“Nós, a quem o noticiário geralmente se refere como monstros ou loucos, descobrimos uma vantagem muito tardiamente: nós somos muitos. Mas, ironia do destino, estamos fadados a não compartilhar da união duradoura.
Há agendas e objetivos diferentes a nos dividir. Em toda reunião a qual participei nas sombras sempre fui uma dessas vozes reticentes com uma possível aliança. Mas com o tempo aprendi a prezar por colaborações. Boas colaborações.
Não é segredo nenhum quais foram meus colaboradores mais frequentes. Olhando em retrospectiva, ainda me assombro que tenha me aventurado tantas vezes em alianças com o Coringa. O lado bom com certeza era sua criatividade, mas quando o Morcego entrava em cena sua empolgação punha tudo a perder.
Charada, por outro lado, era o meu colaborador perfeito. Se fosse defini-lo em uma palavra seria “metódico”. Nós passávamos horas a fio criando planos e repassando todas as suas etapas até que ficassem gravadas em nossas mentes.
Devo retificar o que disse acima: Charada era o meu colaborador quase perfeito. Sim, pois havia uma coisa que o impedia de ser o criminoso mais bem sucedido do país: seu enorme ego. Quantas vezes ele podia ter ganhado se simplesmente evitasse de deixar uma pista para o Morcego?
Mesmo assim, aprendi a gostar de sua companhia e acredito que a recíproca era verdadeira. Não o via ligando ou marcando encontros com outras pessoas apenas para colocar o papo em dia, além de mim, Pamela e Selina – se bem que ele nunca escondeu o quanto desejava ambas.

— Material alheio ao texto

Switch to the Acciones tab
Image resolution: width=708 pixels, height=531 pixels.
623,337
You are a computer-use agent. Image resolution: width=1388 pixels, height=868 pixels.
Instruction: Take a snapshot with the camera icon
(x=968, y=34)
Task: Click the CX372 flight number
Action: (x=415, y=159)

Desde que trabalhamos juntos na criação da intricada trama envolvendo o Silêncio passamos a nos falar esporadicamente. Inclusive, trocávamos de esconderijos e compartilhávamos recursos quando necessário.
Lembro que foi no meu velho apartamento na banda podre da cidade que tivemos a ideia certa noite. Ideia famigerada, como se virá a seguir.
Enquanto apreciávamos vinho e nos atualizávamos, a pauta acabou enveredando para o Vigilante Encapuzado, como sempre. Eu comentava o quanto odiava mais o primeiro Robin que o Morcego em si. Ele era tão arrogante e sorridente que fervia meu sangue. Nigma concordou, mas observou que o terceiro Garoto Maravilha era um bom garoto. ‘Era uma pena ele ter sofrido a lavagem cerebral do Morcego’, dizia, ‘ele podia ser um ótimo ajudante para mim’.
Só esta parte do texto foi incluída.